▶ _What this task involves_:
In the forum thread about AI agent harnesses, what command does one commenter give as semantic compression for Python?

▶ _Selected passage_:
##########
Remix.run Logo
logicprog 9 hours ago

I really enjoyed this article. I think the author is precisely right and I've been saying this for a long time. There's a ton of extremely interesting low hanging fruit that can vastly improve the effectiveness of even currently existing models hiding in how we design our agent harnesses; enough to — at least until we hit diminishing returns — make as much or more of a difference than training new models!

I think one of the things that this confirms, for me at least, is that it's better to think of "the AI" as not just the LLM itself, but the whole cybernetic system of feedback loops joining the LLM and its harness. Because, if the harness can make as much if not more of a difference, when improved, as improvements to the model itself, then they have to be really considered equally important. Not to mention the fact that models are specifically reinforcement learned to use harnesses and harnesses are adapted to the needs of models in general or specific models. So they necessarily sort of develop together in a feedback loop. And then in practice, as they operate, it is a deeply intertwined feedback loop where the entity that actually performs the useful work, and which you interact with, is really the complete system of the two together.

I think thinking like this could not only unlock quantitative performance improvements like the ones discussed in this blog post, but also help us conceive of the generative AI project as actually a project of neurosymbolic AI, even if the most capital intensive and a novel aspect is a neural network; and once we begin to think like that, that unlocks a lot of new options and more holistic thinking and might increase research in the harness area.

andai 5 hours ago | parent | next [-]

My Weird Hill is that we should be building things with GPT-4.

I can say unironically that we haven't even tapped the full potential of GPT-4. The original one, from 2023. With no reasoning, no RL, no tool calling, no structured outputs, etc. (No MCP, ye gods!) Yes, it's possible to build coding agents with it!

I say this because I did!

Forcing yourself to make things work with older models forces you to keep things simple. You don't need 50KB of prompts. You can make a coding agent with GPT-4 and half a page of prompt.

Now, why would we do this? Well, these constraints force you to think differently about the problem. Context management becomes non-optional. Semantic compression (for Python it's as simple as `grep -r def .`) becomes non-optional. Bloating the prompt with infinite detail and noise... you couldn't if you wanted to!
##########
▶ _Collection entries_:
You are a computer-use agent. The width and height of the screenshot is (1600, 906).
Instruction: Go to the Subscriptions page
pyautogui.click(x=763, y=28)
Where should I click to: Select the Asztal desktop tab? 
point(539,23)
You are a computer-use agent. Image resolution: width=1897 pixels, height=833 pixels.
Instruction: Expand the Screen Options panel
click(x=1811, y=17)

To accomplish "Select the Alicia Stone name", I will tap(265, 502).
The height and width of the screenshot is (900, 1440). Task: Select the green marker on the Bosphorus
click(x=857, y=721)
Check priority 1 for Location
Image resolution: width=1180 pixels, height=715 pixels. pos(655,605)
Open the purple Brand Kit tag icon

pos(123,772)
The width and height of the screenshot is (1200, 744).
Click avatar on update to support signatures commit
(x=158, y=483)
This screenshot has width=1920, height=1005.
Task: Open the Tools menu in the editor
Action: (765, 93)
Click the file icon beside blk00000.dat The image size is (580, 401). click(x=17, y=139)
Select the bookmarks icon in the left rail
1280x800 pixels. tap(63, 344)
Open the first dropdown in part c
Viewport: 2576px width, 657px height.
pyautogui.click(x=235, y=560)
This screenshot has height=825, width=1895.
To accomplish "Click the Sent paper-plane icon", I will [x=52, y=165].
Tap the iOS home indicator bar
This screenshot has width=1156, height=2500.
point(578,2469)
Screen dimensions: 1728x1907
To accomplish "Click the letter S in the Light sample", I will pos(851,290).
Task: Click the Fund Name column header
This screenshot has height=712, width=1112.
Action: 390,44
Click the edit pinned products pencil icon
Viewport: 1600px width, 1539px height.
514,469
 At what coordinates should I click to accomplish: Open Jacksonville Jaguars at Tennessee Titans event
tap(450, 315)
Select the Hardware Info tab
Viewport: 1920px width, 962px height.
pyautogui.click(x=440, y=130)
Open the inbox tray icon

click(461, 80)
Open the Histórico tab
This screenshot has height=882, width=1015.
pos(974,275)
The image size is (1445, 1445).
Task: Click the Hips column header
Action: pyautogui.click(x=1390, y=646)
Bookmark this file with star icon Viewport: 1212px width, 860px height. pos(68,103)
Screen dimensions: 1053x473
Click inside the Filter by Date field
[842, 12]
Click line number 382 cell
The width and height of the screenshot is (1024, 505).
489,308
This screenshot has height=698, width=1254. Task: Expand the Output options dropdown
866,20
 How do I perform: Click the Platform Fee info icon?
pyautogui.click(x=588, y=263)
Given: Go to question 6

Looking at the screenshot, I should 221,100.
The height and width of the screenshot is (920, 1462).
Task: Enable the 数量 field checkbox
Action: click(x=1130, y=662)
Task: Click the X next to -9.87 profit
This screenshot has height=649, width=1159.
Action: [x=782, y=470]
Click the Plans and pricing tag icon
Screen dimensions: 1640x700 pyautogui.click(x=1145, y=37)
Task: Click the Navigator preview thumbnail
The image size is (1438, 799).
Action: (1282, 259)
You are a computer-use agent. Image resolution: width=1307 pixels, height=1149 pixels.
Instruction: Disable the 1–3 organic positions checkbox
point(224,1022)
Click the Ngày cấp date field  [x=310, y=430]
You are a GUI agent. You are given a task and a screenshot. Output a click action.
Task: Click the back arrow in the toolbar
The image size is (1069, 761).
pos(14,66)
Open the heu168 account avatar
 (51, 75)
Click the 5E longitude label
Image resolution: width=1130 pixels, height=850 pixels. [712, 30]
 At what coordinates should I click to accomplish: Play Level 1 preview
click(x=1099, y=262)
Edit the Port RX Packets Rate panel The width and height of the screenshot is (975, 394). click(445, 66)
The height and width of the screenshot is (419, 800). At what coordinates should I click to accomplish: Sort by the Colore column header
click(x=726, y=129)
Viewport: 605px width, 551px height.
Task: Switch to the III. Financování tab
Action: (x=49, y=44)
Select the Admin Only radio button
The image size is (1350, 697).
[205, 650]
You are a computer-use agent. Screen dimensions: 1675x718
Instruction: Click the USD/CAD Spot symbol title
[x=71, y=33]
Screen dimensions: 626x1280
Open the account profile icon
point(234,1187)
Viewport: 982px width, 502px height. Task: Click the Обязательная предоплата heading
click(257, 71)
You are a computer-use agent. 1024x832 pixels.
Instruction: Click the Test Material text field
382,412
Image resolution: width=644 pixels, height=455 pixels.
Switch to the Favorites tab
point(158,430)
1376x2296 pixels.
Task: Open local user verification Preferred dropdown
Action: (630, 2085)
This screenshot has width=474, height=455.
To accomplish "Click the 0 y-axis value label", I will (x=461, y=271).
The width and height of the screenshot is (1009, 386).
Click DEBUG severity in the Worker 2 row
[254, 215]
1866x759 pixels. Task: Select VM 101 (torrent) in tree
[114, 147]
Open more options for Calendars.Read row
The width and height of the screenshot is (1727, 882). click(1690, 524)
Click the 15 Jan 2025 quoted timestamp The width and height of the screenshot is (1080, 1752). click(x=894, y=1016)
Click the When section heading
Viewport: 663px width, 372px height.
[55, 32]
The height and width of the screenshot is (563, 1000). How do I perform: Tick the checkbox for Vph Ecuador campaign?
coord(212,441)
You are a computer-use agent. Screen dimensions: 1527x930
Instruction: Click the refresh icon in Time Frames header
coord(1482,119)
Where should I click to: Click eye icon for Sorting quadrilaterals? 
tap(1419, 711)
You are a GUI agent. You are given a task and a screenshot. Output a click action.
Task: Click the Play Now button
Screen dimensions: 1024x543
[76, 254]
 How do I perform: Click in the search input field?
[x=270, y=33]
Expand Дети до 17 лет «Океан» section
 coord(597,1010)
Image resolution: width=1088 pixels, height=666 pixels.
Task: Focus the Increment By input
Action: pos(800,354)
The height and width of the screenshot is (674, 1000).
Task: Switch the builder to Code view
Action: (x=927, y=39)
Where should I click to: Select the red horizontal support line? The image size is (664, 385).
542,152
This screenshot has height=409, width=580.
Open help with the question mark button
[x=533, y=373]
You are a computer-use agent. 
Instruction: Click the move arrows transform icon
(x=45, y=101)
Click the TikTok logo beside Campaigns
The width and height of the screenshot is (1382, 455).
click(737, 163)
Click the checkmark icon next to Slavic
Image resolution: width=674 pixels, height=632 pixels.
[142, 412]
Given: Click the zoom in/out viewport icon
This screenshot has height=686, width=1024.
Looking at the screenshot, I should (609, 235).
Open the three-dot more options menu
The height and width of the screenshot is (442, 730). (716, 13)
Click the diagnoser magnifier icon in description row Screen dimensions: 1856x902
##########
▶ _Written response_:
`grep -r def .`